Simply export your docx file as a website (*.htm; *.html). When exporting remove spaces and capital letters in the filename.
Exporting the file as a website extracts all the pictures as well in a folder alongside it. It places html links inside the file that point to your pictures as well. Note that sometimes it extracts the pictures in png and jpg but only points to one of these types in the html. Make sure to check which ones you actually need.
Now simply do a correction of the links the same way as we did above. Open in an editor of your choice (eg. Notepad++) and do a find an replace (ctrl+h). This time due to html it looks a bit different (make sure to replace
filename
with your actual filename!):find:
src="filename-Files/image
replace:
src="/path/to/my/page/image
Now go to your wiki, create the new page at the path choosing the
Code (Raw HTML)
-Editor.Copy and Paste your html into the editor, upload your images to the corresponding folder (just upload, no inserting needed!) and save the page.

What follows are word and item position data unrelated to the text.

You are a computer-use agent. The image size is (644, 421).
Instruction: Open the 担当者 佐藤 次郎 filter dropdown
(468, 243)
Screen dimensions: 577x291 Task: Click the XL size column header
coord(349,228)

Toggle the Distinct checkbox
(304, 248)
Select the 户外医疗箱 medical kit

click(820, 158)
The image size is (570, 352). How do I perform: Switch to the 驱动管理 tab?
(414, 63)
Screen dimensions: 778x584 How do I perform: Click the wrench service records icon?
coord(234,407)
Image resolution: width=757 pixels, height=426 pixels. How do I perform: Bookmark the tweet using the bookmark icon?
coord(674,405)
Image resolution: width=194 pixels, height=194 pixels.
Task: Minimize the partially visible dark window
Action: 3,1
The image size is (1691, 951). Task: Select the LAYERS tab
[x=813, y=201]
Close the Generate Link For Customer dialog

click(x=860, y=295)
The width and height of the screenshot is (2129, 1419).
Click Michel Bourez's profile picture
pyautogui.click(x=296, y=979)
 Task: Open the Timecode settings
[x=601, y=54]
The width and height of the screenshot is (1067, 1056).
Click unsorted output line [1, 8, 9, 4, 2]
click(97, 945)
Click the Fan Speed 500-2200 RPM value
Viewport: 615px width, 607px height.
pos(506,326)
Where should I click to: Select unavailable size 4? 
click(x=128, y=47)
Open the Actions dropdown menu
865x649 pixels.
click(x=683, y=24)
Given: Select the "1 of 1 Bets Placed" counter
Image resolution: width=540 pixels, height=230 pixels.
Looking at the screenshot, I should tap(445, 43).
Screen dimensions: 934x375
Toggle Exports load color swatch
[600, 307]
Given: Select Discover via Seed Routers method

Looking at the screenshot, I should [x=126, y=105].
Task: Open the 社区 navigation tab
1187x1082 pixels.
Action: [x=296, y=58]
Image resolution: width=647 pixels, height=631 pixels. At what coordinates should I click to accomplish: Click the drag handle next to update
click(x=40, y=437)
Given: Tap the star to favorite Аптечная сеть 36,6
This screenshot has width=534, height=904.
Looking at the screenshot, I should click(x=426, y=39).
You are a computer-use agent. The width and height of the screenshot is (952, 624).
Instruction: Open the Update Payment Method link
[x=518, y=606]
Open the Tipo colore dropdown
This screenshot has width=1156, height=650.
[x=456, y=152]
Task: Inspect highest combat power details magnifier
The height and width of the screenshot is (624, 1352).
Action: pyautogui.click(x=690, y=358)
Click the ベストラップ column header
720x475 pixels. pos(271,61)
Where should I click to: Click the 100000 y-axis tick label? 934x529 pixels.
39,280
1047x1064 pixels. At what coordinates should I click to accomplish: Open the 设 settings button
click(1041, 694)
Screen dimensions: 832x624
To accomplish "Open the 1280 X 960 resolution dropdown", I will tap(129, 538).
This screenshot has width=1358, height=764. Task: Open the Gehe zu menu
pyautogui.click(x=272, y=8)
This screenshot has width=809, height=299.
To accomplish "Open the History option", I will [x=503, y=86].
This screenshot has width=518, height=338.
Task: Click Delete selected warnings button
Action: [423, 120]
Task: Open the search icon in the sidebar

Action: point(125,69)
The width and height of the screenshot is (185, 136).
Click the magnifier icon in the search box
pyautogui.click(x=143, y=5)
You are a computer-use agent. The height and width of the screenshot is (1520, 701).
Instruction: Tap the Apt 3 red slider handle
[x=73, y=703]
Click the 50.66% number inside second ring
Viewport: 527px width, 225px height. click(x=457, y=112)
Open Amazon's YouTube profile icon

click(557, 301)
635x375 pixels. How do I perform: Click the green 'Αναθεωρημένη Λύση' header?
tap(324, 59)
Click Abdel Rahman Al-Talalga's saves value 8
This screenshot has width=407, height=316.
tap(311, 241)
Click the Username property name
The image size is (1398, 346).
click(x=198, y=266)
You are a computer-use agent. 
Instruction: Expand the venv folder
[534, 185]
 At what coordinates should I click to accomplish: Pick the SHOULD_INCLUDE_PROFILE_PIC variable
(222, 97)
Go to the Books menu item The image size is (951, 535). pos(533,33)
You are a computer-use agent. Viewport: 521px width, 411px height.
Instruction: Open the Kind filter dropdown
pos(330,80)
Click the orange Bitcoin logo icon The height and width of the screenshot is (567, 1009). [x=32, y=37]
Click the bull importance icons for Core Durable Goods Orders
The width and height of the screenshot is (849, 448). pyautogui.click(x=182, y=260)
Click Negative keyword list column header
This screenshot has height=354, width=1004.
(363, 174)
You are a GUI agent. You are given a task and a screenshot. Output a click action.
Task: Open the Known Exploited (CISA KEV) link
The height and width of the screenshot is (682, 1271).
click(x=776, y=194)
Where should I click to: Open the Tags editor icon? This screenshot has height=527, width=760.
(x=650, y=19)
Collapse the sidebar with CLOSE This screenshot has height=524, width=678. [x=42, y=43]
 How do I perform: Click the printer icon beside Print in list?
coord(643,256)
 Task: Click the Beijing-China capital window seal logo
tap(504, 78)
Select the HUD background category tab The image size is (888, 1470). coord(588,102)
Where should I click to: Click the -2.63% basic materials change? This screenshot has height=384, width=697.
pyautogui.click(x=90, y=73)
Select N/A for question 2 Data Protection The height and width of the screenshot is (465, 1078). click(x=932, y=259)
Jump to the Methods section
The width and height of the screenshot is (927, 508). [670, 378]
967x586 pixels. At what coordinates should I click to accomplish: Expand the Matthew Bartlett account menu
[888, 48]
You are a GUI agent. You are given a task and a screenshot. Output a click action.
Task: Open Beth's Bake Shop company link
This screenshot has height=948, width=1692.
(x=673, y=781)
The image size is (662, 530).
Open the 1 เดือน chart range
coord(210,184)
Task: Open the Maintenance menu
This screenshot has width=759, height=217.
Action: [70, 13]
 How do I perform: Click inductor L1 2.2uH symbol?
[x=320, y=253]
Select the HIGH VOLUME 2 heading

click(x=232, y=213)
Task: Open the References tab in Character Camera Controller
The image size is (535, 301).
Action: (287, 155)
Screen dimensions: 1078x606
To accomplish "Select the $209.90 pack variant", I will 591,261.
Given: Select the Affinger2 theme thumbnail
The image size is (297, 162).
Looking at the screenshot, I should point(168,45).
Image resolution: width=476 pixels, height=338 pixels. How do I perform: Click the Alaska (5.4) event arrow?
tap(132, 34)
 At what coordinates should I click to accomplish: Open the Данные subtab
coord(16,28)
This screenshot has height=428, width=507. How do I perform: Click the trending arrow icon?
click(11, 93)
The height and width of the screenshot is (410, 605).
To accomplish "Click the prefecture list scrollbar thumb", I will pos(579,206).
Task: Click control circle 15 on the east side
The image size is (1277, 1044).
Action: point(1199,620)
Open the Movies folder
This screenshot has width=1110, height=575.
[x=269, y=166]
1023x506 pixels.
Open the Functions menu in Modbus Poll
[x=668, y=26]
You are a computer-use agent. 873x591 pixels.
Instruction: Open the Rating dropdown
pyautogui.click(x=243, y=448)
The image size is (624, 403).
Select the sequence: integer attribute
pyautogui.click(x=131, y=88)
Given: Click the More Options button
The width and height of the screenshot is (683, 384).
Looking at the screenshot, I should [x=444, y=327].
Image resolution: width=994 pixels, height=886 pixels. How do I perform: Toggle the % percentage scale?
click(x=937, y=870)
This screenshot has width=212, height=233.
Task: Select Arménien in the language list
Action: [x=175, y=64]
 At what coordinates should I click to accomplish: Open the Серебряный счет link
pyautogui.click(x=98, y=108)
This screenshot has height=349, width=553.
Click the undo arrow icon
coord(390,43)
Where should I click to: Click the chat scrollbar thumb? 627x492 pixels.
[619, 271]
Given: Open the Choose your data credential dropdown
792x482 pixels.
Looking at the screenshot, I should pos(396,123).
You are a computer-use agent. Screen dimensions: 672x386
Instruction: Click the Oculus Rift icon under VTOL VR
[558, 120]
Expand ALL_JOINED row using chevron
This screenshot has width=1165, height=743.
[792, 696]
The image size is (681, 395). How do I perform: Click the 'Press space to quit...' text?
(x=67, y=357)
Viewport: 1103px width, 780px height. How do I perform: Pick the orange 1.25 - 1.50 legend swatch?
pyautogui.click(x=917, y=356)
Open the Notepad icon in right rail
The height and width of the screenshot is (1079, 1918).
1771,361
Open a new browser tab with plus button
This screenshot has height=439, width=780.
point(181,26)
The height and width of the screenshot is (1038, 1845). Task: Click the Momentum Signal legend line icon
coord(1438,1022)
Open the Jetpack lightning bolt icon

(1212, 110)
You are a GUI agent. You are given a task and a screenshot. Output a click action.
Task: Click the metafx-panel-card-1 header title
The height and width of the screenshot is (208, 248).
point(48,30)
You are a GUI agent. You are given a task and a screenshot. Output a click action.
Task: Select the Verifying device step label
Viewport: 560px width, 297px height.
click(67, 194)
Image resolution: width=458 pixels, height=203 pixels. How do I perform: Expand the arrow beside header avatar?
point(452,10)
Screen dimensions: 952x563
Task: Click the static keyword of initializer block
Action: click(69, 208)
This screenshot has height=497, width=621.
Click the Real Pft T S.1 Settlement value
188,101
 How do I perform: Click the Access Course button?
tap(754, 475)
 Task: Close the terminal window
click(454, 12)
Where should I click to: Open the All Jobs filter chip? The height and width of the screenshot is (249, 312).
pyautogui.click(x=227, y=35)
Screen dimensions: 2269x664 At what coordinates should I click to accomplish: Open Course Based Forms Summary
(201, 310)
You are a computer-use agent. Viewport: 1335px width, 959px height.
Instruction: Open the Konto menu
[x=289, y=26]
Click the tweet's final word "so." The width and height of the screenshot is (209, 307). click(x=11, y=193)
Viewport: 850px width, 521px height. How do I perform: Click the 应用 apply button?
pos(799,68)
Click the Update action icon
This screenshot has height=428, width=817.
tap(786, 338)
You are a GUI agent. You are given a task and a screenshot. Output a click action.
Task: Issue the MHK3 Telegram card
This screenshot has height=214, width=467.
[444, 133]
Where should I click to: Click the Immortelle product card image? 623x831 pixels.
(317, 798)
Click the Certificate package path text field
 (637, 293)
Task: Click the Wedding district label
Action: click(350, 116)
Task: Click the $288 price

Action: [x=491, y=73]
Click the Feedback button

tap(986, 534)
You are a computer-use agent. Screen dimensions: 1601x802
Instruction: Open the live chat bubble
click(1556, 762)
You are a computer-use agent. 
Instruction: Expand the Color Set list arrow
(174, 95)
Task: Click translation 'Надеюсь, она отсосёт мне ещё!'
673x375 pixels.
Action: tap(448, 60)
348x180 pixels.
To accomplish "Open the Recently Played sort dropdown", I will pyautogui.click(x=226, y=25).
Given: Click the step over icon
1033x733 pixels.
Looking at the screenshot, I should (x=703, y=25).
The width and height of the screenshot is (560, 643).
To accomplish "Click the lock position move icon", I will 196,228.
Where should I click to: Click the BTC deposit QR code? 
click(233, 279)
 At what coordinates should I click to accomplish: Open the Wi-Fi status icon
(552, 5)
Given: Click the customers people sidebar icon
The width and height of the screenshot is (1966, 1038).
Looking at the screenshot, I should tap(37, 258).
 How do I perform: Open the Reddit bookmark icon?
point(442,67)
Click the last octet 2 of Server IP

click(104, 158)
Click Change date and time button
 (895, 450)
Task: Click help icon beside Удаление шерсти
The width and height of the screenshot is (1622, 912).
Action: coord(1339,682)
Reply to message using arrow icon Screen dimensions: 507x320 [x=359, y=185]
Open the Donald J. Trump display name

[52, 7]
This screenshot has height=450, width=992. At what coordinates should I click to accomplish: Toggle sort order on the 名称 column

It should look okay, but something probably looks a bit off. Just convert the page to either markdown or visual editor (both works just fine!) Now remove the additional html at the top of the page (if there is any) and save.
Done!
This information may seem obvious to some, but I didn't find any guide that explains this really, so I thought I write a short one, and if it just helps one person it was already worth it.
If you know any other, less complicated way for the average User, I am all ears.